Social policies in procurement and the Agreement on Government Procurement: A perspective from South Africa
- Authors: Phoebe Bolton and Geo Quinot
- Source: The WTO Regime on Government Procurement , pp 18-18
- Publication Date: January 2011
- DOI: https://doi.org/10.30875/a81365fd-en
- Language: English
Public procurement is extensively used in South Africa as a tool to achieve horizontal policies – that is, policies that are not necessarily directly connected with the functional purposes of the goods, works or services acquired in the procurement. The most pervasive of these policies are the social-policy-underlying mechanisms to redress inequalities in the South African economy created by colonization and apartheid.
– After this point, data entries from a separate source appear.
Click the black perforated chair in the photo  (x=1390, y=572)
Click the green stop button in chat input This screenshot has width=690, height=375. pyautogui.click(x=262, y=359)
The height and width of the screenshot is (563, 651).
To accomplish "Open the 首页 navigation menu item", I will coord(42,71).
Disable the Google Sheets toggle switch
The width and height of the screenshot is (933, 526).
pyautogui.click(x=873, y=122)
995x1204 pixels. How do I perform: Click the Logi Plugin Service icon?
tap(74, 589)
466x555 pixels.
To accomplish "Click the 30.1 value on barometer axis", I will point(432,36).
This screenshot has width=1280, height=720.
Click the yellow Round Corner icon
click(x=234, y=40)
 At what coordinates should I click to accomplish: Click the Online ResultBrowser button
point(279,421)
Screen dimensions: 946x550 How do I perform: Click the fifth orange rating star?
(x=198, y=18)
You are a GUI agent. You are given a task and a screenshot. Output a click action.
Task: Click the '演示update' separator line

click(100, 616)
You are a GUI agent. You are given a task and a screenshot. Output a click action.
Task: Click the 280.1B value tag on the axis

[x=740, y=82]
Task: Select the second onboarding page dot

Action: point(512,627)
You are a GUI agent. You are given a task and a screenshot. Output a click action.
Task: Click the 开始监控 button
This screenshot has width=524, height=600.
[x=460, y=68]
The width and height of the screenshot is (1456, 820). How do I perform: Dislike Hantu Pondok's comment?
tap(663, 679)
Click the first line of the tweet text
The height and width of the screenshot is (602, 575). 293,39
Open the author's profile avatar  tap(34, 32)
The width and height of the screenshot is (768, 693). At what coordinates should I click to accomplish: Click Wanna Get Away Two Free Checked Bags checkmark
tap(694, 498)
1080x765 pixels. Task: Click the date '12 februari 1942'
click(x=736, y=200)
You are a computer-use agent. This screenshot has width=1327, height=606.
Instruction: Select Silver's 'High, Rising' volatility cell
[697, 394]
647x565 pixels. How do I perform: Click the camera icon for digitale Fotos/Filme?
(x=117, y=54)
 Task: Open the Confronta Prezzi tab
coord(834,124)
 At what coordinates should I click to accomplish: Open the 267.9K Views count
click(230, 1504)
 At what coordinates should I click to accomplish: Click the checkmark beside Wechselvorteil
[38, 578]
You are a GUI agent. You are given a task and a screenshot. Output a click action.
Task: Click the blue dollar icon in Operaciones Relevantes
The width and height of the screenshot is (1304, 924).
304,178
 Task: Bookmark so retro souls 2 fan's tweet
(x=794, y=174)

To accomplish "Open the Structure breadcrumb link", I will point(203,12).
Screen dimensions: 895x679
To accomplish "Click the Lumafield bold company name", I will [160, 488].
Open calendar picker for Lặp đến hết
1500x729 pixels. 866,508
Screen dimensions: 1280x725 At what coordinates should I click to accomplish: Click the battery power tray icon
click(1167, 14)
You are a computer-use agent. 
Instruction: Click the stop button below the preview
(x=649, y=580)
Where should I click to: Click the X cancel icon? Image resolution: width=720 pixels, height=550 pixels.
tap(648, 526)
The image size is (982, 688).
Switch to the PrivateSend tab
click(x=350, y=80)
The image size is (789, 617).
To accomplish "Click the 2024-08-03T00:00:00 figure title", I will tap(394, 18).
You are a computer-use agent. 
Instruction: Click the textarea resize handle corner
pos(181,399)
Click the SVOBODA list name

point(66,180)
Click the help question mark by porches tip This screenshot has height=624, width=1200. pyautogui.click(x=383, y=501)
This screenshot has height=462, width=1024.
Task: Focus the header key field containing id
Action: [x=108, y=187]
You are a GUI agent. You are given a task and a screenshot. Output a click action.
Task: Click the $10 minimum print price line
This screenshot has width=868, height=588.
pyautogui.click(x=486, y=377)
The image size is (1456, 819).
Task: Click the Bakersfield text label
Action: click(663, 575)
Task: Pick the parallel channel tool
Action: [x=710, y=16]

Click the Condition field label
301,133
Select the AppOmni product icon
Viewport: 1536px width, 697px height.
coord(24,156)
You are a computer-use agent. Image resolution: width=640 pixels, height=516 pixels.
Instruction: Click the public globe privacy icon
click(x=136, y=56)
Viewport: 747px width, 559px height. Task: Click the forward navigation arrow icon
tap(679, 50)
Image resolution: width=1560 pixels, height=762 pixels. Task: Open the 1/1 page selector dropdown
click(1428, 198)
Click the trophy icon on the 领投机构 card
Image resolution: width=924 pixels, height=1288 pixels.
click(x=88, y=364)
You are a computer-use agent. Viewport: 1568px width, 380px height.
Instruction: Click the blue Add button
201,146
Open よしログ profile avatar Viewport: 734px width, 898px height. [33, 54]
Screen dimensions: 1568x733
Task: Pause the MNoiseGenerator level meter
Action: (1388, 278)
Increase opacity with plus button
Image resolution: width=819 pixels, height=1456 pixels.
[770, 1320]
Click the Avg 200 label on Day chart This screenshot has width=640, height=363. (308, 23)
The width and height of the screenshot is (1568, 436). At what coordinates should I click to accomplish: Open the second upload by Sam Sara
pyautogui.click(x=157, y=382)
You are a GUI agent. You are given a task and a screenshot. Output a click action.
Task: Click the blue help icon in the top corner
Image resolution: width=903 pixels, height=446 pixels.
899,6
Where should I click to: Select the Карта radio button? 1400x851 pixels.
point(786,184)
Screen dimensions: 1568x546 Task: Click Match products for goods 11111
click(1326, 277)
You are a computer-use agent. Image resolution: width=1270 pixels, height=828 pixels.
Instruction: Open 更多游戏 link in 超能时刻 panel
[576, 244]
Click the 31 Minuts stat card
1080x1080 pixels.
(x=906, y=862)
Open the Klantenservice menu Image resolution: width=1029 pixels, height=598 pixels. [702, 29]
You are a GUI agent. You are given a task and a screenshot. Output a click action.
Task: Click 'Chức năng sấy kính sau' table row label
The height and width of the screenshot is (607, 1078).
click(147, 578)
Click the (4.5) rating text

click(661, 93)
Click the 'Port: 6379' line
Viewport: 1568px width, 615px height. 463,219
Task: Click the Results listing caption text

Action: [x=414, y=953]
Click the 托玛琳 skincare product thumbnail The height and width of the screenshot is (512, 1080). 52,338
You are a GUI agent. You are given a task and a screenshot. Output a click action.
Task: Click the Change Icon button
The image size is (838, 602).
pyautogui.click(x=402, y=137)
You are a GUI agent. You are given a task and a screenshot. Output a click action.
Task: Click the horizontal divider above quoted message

This policy of economic redress in favour of previously disadvantaged groups, generally known as black economic empowerment (‘BEE’), forms part of the larger project of constitutional transformation in South Africa, which informs the entire government agenda. In public procurement specifically, the primacy of this policy is reflected in the constitutional mandate for BEE mechanisms in procurement. The policy of BEE is so pervasive that it has also found its way into private procurement in South Africa through the Broad-Based Black Economic Empowerment Act (‘BBBEEA’). The South African system thus provides an interesting example to test the ‘fit’ of the WTO’s Agreement on Government Procurement (GPA) in a context where social policy plays a major role in shaping procurement practices.